Skull Hill (Bukit Tengkorak) is an archaeological hill site located at Tampi Tampi Road, about 10 km south of Semporna town.

== Geology ==
The hill is a volcanic rock-shelter site and a part of volcano mouth of 2 km in diameter. It is surrounded by numerous isolated hills and mountains with most representing the sites of extinct volcanoes ranging from Pliocene to Quaternary in age.

== History ==
Between 1994 and 1995, joint archaeological research was undertaken by Centre for Archaeological Research of Malaysia and Sabah Museum team at the hill. Based on the findings from two seasons of excavations until the base of the undisturbed cultural deposits for about a period of five weeks at two volcanic outcrops near the hill summit, the subsequent layers contained undisturbed artefacts. A broad range of archaeological materials were recovered during the excavations which include large quantities of potsherds, chert, agate and obsidian stone tools, polished stone adzes, a stone barkcloth beater as well as some shell and bone artefacts. Abundant food remains were also discovered, mostly in the form of marine molluscs, fish bones and some terrestrial animal bones.

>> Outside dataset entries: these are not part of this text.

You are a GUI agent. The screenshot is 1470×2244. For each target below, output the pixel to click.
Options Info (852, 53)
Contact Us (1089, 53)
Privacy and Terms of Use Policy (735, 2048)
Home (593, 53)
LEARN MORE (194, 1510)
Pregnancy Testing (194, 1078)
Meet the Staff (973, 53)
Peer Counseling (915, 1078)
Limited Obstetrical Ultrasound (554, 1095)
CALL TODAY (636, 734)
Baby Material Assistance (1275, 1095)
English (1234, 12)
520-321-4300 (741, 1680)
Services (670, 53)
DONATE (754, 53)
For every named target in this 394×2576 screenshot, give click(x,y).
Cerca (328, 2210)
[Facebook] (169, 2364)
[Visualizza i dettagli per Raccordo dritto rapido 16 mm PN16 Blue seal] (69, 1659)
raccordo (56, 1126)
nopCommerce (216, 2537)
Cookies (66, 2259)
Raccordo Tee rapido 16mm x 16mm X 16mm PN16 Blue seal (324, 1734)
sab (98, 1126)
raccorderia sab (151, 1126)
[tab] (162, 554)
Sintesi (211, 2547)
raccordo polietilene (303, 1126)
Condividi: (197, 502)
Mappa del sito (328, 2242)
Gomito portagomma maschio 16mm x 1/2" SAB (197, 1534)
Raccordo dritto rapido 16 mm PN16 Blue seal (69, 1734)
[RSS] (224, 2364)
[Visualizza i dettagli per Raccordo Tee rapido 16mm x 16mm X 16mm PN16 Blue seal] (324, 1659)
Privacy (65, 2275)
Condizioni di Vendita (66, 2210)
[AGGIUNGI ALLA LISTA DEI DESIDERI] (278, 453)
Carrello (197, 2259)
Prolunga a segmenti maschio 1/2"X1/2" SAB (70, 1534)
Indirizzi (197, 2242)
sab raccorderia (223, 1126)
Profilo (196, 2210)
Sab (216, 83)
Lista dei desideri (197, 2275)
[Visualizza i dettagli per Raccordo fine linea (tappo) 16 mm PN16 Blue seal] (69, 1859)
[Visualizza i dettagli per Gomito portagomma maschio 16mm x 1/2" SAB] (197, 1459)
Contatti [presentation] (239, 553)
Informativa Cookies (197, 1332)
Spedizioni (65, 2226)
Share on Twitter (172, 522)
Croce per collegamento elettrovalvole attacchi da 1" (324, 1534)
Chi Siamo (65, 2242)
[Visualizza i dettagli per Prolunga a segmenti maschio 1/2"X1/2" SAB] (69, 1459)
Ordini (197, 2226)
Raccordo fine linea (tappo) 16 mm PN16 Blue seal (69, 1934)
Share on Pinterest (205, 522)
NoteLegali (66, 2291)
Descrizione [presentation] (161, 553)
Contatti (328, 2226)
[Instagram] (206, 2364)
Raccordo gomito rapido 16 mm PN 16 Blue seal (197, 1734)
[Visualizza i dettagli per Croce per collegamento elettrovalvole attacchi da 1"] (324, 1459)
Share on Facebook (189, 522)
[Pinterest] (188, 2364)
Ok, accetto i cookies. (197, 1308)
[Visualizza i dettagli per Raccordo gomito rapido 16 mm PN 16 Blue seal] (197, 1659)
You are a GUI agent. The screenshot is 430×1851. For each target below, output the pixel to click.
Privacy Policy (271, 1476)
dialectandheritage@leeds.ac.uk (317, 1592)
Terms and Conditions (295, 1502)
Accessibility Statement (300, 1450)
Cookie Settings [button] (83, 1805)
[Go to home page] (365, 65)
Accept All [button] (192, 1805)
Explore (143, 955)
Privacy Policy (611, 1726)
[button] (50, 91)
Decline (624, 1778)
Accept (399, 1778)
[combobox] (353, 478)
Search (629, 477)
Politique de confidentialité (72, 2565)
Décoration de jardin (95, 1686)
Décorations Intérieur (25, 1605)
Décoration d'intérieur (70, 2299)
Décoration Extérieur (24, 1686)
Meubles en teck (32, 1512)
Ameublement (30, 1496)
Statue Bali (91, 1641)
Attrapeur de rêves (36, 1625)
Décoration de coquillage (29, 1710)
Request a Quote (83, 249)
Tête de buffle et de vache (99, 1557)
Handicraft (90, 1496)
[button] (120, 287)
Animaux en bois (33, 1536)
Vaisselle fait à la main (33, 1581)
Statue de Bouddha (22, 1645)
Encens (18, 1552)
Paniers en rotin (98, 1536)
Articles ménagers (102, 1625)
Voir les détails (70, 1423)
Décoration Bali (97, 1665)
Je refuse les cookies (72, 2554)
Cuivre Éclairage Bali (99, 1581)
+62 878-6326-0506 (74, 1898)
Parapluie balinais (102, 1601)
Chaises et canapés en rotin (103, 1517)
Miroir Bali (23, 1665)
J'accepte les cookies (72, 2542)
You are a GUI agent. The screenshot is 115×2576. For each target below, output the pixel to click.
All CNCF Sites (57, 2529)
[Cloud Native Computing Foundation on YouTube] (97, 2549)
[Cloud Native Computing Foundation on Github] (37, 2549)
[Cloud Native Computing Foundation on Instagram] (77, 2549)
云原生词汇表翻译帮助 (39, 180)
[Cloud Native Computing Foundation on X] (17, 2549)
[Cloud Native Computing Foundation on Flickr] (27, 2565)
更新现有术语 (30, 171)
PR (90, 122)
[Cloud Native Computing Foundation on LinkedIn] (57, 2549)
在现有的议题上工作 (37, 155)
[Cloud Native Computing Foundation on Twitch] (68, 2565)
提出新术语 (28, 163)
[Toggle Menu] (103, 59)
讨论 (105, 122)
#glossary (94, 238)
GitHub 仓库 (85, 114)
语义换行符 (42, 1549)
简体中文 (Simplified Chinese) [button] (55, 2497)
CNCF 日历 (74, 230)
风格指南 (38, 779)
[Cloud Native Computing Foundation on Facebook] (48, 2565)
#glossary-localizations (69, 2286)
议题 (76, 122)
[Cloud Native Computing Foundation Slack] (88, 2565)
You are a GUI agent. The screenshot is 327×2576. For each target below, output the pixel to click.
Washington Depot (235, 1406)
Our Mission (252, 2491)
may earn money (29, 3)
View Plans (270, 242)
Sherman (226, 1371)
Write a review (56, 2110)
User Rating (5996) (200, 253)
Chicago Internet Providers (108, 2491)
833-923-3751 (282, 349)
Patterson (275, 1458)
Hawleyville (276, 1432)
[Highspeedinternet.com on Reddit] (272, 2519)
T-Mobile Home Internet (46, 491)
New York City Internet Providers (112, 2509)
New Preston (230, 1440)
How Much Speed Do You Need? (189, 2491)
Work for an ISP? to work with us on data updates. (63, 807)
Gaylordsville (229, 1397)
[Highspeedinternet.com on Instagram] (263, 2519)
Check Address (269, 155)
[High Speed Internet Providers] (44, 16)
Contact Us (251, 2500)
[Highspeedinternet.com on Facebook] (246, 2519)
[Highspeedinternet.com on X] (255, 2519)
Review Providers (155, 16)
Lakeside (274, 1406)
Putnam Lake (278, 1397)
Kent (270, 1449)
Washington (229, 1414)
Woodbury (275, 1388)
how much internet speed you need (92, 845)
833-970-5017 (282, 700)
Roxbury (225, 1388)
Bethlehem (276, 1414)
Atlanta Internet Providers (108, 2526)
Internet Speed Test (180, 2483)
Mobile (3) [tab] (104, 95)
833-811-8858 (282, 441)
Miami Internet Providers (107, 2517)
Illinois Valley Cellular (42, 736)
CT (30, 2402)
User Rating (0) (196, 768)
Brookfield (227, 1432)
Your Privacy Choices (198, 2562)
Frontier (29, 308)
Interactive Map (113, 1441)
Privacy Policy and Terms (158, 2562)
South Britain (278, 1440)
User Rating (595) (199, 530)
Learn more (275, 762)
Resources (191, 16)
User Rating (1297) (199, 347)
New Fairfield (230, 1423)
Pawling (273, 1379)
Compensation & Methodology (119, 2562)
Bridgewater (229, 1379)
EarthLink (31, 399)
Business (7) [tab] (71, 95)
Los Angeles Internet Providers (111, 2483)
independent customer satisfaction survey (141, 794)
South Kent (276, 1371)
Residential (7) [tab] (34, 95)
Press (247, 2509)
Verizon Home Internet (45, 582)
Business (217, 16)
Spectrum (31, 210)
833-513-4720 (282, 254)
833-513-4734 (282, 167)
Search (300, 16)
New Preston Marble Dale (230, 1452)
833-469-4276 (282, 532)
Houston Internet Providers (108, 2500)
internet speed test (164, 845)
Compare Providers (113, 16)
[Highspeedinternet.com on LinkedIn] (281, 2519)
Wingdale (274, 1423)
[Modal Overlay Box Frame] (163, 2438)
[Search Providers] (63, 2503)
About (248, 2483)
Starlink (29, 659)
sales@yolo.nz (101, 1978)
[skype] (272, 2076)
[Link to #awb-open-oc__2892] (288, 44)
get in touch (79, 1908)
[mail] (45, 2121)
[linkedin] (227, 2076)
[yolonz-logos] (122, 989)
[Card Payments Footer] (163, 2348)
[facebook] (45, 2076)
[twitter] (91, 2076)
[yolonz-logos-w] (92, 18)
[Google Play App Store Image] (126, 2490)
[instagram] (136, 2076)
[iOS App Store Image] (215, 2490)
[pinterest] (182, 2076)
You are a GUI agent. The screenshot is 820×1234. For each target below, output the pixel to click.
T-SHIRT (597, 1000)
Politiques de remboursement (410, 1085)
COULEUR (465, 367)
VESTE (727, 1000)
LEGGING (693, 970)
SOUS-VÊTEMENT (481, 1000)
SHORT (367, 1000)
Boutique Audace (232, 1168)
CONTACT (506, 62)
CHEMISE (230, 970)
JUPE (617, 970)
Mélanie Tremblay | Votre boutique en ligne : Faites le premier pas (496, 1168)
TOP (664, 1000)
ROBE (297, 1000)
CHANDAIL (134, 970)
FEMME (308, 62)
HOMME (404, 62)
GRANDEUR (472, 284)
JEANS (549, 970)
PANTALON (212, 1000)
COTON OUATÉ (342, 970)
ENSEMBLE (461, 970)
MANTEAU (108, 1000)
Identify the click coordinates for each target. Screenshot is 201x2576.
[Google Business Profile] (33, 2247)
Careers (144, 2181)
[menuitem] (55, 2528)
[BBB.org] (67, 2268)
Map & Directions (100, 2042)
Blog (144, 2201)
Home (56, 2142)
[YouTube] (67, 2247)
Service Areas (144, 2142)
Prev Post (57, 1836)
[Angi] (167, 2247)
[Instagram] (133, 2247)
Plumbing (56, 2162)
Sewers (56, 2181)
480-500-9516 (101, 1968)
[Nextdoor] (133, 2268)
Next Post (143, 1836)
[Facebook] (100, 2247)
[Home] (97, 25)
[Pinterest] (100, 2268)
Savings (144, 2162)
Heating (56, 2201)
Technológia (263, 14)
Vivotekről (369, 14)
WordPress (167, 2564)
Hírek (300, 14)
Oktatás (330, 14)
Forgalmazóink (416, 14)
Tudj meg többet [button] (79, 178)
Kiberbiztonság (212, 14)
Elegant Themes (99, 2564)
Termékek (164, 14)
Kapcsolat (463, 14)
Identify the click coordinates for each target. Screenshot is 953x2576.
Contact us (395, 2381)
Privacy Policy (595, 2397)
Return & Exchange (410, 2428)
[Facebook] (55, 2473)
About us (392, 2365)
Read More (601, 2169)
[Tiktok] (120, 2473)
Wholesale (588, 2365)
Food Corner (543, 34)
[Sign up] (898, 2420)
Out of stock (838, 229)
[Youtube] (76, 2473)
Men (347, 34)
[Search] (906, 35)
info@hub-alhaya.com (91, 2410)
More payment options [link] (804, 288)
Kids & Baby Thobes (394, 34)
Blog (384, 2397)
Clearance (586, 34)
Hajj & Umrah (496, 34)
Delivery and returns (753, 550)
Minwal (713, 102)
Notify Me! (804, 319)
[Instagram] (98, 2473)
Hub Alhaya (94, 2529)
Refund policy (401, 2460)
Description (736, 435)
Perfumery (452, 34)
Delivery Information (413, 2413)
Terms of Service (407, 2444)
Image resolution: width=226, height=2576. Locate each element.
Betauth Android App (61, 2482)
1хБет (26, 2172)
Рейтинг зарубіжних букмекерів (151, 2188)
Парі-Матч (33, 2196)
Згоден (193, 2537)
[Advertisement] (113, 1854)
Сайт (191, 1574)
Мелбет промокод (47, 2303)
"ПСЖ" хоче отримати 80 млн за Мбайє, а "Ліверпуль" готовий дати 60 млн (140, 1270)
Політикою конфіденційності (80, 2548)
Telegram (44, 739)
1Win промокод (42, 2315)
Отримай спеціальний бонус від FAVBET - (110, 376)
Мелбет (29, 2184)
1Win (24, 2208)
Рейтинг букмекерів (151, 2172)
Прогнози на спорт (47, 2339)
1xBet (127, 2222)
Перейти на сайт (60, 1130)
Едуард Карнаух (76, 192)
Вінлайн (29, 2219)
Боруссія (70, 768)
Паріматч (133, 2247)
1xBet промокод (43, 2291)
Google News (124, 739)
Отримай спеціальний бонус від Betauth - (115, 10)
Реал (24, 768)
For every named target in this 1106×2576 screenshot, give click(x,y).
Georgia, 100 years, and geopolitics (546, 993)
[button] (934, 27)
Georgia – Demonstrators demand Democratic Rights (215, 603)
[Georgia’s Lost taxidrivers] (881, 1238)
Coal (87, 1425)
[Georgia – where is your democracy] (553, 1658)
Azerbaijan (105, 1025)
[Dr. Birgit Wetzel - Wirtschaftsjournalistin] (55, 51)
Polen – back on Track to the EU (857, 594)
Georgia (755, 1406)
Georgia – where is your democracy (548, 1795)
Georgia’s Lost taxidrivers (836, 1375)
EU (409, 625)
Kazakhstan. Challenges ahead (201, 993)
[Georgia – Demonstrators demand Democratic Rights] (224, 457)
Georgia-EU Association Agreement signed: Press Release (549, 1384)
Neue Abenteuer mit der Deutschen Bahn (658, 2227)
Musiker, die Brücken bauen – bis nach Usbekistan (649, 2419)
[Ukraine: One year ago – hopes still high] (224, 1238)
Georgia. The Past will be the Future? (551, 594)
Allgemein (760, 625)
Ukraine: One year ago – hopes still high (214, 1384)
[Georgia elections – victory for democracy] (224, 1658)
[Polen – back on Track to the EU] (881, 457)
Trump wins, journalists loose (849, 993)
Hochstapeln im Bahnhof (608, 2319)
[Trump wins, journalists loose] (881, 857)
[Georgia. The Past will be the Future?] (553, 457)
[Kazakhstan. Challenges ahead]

The site has been identified as the largest pottery making factory in Southeast Asia during the Neolithic period. The hill slopes are littered with numerous pottery shards with various patterns dating 3,000 BP. An ethno-archaeological study shows that such pottery making is still practised by the Bajau community in Semporna to this day. This pottery site has links between local communities and traders from around the Andaman Sea. The hill provides evidence of prehistoric sea trade and one of the world's longest human movement dating back 3,000 years.